Então, voltando às ideias de James Clifford mencionadas acima, podemos pensar no Mikado como uma espécie de coleção que é em grande parte um produto de sua época. Tal como as belas mas politicamente problemáticas colecções de arte clássica, asiática e do Médio Oriente do Museu Britânico e do Metropolitan Museum of Art, esta peça emerge das relações de poder profundamente desiguais que definiram as acções euro-americanas na Ásia no final do século XIX, mas também perdura como produto artístico com méritos musicais e literários próprios. Revela as desigualdades do colonialismo, em algum nível, mas também tem o potencial de reproduzi-las ou reforçá-las.

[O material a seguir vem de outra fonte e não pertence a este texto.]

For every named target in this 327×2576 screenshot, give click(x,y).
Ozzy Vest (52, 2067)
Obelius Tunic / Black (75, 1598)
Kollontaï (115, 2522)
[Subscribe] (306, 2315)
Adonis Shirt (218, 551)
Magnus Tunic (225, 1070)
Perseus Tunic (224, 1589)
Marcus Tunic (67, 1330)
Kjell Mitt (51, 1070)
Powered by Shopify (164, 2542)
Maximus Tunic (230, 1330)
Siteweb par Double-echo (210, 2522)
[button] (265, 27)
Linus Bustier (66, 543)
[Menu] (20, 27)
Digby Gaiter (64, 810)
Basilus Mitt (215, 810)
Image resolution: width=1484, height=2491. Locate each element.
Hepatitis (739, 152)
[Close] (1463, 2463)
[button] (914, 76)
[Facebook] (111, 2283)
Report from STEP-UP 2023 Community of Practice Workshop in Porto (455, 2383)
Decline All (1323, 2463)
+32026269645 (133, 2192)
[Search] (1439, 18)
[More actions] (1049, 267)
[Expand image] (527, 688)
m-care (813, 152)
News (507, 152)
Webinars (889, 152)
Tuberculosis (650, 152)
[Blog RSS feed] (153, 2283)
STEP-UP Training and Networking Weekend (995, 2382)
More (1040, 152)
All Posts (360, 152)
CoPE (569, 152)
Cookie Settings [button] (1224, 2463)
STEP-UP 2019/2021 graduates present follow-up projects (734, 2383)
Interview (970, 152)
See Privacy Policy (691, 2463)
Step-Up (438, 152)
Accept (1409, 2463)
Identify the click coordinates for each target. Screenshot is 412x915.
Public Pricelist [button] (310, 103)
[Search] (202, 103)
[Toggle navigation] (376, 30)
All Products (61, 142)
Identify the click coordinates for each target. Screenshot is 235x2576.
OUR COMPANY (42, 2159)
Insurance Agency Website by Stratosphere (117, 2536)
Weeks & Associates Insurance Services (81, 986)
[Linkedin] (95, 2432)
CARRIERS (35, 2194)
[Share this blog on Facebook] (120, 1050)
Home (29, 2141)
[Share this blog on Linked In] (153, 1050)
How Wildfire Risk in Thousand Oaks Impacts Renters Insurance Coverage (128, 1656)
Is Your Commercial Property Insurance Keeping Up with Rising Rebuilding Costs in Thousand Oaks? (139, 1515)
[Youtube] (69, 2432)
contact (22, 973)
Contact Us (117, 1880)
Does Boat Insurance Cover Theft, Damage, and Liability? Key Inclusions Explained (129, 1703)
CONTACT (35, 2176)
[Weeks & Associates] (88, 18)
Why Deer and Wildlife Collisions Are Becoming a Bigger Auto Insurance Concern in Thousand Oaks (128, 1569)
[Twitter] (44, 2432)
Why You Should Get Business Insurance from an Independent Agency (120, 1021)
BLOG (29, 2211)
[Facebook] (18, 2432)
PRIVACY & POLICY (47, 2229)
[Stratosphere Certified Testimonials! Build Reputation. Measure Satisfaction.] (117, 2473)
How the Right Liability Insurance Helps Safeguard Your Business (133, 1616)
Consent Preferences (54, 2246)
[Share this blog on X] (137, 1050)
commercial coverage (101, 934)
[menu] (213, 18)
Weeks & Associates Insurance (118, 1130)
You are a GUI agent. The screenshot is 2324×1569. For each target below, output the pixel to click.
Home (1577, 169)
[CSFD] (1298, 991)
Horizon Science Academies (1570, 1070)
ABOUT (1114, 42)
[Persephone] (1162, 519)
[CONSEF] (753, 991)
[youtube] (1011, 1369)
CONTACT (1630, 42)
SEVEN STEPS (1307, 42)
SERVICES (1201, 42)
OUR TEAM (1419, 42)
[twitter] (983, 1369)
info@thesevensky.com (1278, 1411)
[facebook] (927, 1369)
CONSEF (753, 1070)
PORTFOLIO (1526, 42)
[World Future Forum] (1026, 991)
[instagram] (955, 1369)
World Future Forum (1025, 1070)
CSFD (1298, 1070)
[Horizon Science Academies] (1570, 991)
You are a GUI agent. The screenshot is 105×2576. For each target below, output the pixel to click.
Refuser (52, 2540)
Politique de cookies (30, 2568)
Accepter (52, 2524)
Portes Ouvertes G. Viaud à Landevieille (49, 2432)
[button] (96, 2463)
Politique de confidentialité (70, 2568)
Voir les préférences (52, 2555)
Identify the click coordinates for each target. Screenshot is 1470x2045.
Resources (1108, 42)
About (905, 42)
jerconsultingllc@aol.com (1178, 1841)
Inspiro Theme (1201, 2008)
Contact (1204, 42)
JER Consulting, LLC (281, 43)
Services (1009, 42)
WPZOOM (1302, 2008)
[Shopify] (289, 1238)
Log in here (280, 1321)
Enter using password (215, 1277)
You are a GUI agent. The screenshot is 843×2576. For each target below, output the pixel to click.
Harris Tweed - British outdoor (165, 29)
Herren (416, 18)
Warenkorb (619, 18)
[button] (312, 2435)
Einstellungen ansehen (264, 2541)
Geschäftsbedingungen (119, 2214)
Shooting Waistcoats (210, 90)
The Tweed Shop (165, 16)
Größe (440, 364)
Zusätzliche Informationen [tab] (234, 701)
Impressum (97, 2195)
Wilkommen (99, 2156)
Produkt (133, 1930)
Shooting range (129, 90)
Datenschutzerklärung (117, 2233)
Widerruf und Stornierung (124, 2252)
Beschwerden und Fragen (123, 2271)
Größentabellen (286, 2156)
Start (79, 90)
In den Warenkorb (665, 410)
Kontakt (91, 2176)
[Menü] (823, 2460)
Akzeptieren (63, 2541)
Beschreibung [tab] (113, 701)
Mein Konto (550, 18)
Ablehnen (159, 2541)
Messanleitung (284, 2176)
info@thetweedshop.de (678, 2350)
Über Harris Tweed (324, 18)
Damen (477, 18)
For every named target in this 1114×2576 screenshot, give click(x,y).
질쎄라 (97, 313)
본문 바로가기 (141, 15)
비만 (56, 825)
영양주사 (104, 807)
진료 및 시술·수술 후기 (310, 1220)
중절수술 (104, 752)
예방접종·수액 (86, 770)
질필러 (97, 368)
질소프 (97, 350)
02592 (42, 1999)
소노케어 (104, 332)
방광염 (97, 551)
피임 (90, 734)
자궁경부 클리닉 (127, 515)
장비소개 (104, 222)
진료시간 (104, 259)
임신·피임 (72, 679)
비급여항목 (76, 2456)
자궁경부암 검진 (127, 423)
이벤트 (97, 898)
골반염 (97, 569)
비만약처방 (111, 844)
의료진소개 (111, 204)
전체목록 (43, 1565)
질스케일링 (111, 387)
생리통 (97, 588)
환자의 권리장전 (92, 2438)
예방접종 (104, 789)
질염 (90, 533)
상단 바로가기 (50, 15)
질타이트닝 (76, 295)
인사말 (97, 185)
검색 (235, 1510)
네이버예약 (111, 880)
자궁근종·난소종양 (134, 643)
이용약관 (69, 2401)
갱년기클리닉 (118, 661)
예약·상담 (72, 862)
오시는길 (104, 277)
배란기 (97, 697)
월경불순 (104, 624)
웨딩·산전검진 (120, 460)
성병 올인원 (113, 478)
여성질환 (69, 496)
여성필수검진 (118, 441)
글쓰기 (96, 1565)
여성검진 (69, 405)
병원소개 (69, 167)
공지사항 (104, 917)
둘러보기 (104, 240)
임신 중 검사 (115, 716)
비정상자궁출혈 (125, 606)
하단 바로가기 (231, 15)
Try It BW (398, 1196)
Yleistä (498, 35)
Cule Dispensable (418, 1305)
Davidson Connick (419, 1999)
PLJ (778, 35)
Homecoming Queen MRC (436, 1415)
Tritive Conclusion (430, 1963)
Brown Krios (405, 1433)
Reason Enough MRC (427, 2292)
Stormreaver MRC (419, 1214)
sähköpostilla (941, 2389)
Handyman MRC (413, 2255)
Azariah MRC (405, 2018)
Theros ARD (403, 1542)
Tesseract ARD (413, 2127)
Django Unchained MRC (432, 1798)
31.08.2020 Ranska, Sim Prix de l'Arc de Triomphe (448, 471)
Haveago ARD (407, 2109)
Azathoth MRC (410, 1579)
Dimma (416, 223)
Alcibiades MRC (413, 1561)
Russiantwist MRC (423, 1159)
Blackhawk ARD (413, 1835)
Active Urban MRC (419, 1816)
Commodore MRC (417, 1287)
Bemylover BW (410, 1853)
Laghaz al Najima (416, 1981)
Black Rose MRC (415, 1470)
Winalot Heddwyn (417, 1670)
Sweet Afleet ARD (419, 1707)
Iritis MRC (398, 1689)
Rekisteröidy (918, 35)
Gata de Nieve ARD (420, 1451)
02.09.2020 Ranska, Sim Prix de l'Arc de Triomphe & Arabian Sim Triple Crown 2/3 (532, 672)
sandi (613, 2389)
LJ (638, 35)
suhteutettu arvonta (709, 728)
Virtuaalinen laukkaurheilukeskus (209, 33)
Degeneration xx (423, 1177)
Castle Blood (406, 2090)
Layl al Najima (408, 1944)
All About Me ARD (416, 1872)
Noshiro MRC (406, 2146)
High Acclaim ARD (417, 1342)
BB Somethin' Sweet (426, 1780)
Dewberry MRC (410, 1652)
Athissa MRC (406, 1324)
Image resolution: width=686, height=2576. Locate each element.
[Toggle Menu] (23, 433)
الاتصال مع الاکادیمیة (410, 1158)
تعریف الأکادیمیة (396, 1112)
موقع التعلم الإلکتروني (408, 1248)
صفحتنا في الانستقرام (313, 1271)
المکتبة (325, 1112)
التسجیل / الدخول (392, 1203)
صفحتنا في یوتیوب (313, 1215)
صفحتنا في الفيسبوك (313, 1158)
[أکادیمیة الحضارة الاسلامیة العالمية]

Gostaria de concluir com a minha reação pessoal ao Mikado e à oportunidade de aprendizagem que ele proporcionou. Qualquer pessoa que ame o que normalmente chamamos de música e literatura “ocidental” terá encontrado estereótipos raciais e controvérsias sobre eles em uma arte que é bela e inspiradora. O Mercador de Veneza , Turandot , Aida , O Rei e Eu e Porgy e Bess vêm à mente. Contudo, ao contrário destas peças, O Mikado não me pareceu ter valor artístico redentor suficiente para merecer execução, mesmo com as tentativas de mudança de local e desconstrução dos estereótipos embutidos no libreto. Certamente melhores operetas cômicas foram escritas nos 120 anos seguintes? Certamente os escritores ásio-americanos, em particular, produziram peças que destacam o abuso de poder por parte dos governos sem perpetuar estereótipos prejudiciais e prejudiciais? As cantigas musicais falsamente japonesas do Mikado , os nomes absurdos, o comportamento absurdo dos personagens e os trajes e maquiagem inspirados em quimonos, moda de rua e anime , todos me pareceram participar, em vez de criticar, da longa história da cultura euro-americana. domínio e exploração do Leste Asiático e dos ásio-americanos. Talvez o que seja necessário não seja um boicote a tais obras, mas sim uma maior atenção ao papel significativo que a Ásia e os asiáticos desempenharam na cultura euro-americana. Precisamos de rever a nossa própria compreensão da história deste intercâmbio global desigual para destacar como a apropriação, a má compreensão e até mesmo os estereótipos contribuíram para a produção cultural. Os artistas euro-americanos há muito que se inspiram no “Oriente” e emprestaram e, em alguns casos, roubaram as tradições asiáticas para criar trabalhos que eram entendidos como novos produtos da “civilização ocidental”. Vincent Van Gogh, por exemplo, foi um fervoroso japonófilo e colecionador de coisas e ideias japonesas que copiou explícita e implicitamente a arte japonesa em seu próprio trabalho. Um conhecimento mais amplo e o reconhecimento de tal japonofilia e orientalismo podem tornar a produção de O Mikado uma pílula menos amarga de engolir.

© 2007 Morgan Pitelka

About the Author

Morgan Pitelka é professor associado de estudos asiáticos no Occidental College. Ele publicou Cultura Japonesa do Chá: Arte, História e Prática (Routledge, 2003), Cultura Artesanal: Oleiros Raku, Patronos e Praticantes de Chá (University of Hawaii Press, 2005) e Qual é a utilidade da arte? Cultura Visual e Material Asiática em Contexto (University of Hawaii Press, 2007).